Quebra do RJU marca o fim de uma era no serviço público
O que está em jogo, portanto, é o fim do Regime Jurídico Único, em vigor desde 1988 com a Constituição Federal atual. Podemos dizer que até o momento deu-se uma era de maior credibilidade no Serviço Público. Resquícios do regime anterior, onde era comum a indicação para cargos de todos níveis (vulgarmente conhecida como “QI: quem indica” ou “entrar pela janela”) ainda ficaram nítidos em eventos conhecidos como a campanha de Fernando Collor à presidência do Brasil em 1989 em que o mesmo se autointitulava “caçador de marajás” por sua atuação como governador de Alagoas contra a acumulação de salários exorbitantes por parte de alguns servidores públicos de lá.

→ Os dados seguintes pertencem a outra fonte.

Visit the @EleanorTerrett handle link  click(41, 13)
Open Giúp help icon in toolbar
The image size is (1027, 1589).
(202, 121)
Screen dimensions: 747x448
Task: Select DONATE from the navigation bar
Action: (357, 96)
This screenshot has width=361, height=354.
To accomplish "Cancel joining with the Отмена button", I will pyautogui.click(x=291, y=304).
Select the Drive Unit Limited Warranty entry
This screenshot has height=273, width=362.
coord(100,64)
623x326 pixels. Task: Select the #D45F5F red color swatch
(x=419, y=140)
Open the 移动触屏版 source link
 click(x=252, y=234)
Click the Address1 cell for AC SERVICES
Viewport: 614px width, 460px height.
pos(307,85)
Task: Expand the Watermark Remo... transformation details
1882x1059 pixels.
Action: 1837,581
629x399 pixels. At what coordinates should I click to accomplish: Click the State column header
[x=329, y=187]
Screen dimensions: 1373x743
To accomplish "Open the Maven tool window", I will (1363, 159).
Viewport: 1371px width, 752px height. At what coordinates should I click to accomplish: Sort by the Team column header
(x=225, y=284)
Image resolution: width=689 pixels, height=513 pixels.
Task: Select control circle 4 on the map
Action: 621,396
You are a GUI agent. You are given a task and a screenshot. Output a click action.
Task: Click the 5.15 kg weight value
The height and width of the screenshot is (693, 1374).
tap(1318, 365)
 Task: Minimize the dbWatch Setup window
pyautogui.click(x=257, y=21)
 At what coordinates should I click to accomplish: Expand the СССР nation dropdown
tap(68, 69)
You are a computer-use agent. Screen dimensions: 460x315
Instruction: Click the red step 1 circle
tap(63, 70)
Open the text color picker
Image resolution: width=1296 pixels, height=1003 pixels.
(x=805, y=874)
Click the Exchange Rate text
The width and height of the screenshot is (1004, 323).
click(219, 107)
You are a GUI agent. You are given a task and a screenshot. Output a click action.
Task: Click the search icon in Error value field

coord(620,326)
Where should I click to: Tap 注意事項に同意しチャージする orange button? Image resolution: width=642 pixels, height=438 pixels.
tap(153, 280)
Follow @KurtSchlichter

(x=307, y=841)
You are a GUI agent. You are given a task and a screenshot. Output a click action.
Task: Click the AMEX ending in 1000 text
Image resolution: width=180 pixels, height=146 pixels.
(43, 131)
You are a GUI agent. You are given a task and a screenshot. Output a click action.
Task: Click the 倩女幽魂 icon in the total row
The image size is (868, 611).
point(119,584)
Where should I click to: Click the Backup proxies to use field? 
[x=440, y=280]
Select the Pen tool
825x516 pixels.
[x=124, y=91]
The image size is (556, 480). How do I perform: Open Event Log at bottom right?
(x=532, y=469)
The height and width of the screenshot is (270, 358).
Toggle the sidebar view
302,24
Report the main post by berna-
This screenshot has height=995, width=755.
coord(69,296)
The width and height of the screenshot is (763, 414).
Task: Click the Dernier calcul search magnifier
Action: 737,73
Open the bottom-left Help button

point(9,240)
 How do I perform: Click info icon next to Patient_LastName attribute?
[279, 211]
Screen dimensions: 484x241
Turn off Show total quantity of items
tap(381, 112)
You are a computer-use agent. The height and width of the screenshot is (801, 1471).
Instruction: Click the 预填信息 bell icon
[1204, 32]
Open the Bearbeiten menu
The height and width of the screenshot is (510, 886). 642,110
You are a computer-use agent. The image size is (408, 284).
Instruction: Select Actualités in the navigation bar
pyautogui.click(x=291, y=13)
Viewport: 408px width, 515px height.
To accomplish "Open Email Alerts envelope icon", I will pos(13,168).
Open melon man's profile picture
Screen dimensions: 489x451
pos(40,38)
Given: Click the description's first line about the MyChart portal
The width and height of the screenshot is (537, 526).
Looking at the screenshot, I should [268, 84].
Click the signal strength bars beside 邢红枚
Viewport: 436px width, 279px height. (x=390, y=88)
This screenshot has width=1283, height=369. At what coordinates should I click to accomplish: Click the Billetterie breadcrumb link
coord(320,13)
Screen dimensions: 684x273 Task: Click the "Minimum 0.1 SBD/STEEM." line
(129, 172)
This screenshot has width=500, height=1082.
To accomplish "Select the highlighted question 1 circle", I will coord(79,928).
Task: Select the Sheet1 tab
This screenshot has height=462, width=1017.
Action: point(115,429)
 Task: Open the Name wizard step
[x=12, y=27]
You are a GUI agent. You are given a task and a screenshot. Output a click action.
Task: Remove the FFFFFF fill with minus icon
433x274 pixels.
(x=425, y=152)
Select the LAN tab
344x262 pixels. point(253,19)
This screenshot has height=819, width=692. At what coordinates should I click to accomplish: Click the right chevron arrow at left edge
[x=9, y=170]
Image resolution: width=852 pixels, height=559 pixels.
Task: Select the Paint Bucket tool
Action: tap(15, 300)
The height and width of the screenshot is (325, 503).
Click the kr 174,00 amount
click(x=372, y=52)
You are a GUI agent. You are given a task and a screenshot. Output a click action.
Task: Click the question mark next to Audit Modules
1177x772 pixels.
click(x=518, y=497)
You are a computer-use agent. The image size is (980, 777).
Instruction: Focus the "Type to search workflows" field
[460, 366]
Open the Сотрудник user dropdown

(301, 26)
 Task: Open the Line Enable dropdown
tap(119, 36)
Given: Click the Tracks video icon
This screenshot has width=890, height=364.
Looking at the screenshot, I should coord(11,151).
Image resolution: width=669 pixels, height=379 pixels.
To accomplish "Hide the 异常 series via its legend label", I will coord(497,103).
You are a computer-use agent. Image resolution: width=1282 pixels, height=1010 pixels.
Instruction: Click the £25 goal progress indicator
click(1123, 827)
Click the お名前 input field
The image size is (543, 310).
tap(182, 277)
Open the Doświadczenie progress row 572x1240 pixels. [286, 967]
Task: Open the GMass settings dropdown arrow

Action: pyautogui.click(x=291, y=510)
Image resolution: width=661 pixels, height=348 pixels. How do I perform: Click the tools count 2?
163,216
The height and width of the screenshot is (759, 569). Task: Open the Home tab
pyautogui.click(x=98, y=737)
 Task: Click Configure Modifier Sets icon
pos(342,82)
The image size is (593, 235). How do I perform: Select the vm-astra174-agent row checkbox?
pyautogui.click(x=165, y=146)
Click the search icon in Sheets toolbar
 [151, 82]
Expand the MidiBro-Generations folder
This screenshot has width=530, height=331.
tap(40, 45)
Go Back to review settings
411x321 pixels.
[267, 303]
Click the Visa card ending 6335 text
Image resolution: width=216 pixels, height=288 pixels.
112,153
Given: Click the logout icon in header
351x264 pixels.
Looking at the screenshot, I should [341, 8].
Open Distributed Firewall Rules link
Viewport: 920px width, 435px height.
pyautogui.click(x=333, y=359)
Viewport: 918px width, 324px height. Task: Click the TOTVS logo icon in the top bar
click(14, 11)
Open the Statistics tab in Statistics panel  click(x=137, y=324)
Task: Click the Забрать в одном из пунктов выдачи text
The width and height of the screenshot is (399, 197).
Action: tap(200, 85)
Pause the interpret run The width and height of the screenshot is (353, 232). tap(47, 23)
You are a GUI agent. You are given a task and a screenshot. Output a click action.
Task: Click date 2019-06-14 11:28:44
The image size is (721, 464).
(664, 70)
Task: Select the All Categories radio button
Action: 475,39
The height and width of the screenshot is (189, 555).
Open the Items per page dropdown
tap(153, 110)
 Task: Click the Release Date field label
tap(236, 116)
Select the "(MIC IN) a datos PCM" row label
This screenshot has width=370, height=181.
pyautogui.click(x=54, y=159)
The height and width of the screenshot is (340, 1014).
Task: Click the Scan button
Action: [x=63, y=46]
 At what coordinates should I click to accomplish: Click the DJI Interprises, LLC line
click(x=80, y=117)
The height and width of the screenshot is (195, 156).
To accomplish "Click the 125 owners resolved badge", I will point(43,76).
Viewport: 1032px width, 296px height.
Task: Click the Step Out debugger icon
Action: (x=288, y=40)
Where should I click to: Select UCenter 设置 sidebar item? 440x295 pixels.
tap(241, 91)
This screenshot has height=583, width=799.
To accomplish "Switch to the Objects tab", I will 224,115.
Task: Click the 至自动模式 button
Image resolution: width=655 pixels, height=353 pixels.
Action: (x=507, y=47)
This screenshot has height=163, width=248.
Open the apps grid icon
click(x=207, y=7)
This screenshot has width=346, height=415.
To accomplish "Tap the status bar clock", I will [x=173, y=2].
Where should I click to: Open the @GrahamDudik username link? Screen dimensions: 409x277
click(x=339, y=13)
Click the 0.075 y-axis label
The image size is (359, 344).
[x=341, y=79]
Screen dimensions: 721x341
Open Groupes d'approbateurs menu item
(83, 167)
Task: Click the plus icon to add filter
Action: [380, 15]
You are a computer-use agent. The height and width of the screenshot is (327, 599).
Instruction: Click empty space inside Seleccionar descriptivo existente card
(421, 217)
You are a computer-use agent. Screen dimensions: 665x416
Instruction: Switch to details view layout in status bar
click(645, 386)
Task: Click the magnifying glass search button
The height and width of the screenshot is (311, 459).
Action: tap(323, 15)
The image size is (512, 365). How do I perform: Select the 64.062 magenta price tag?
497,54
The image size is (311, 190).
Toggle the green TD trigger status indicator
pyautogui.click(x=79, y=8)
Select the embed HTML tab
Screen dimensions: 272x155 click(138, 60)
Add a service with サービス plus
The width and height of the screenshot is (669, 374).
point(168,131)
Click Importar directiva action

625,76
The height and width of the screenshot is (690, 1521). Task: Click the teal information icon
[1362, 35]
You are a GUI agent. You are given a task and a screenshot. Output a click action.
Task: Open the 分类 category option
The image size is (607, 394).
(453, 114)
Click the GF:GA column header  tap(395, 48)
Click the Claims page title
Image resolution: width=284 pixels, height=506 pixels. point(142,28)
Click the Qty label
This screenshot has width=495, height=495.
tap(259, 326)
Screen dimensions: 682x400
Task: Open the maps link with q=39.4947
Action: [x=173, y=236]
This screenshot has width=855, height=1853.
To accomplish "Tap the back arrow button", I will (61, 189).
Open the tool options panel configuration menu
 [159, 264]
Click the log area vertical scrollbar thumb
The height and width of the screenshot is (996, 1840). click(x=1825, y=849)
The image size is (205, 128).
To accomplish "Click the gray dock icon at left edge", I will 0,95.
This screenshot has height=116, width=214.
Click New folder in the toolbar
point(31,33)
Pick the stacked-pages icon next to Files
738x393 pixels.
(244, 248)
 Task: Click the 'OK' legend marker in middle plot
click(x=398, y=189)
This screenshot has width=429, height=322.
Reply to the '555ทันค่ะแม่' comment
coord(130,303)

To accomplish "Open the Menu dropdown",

O governo do neoliberal Fernando Henrique Cardoso, contraditoriamente, foi um momento de consolidação dos concursos públicos no país pois preocupou-se em conferir espaço, a partir das medidas de seu ministro Bresser Pereira, ao modelo de administração pública gerencial em lugar da burocracia. Na verdade, o que ainda existia fartamente era um modelo patrimonialista que, no papel ao menos, havia sido extinto com a Constituição de 1988 que preconizou o ingresso no serviço público exclusivamente via concurso.
Essa noção do servidor público como alguém ligado ao poder, no entanto, tem permanecido por todo o período democrático do país. Mais do que garantidor dos serviços públicos à população, o servidor é geralmente considerado pela massa cada vez mais precarizada uma espécie de privilegiado, mesmo que, em sua maioria, receba salários baixos.
Porém, será a totalidade da classe trabalhadora que sofrerá os impactos negativos da decisão do Supremo Tribunal Federal. E não é apenas no sentido dos futuros empregos que os filhos dos trabalhadores podem vir a buscar nos concursos públicos, mas na oferta e na qualidade dos serviços.
A precariedade dos serviços públicos no neoliberalismo
A estabilidade do servidor não é uma medida de proteção para ele exclusivamente. Ela existe para que o trabalho a ser realizado não seja comprometido por decisões de governo, perseguições de cunho político ou de outra ordem (em tempos de enfraquecimento do Estado laico até perseguição religiosa pode ser incluída neste ponto). Ou, seja, a estabilidade serve para impedir que políticas públicas ou serviços que são oferecidos à população sejam simplesmente interrompidos. Bolsonaro em seu mandato como presidente do país defendeu que servidores deveriam ser exonerados para a colocação de pessoas de confiança a cada novo governo. Isso seria um cenário de caos pois empacaria ações em todos os níveis: na Saúde, na Justiça, na Educação, no Meio Ambiente…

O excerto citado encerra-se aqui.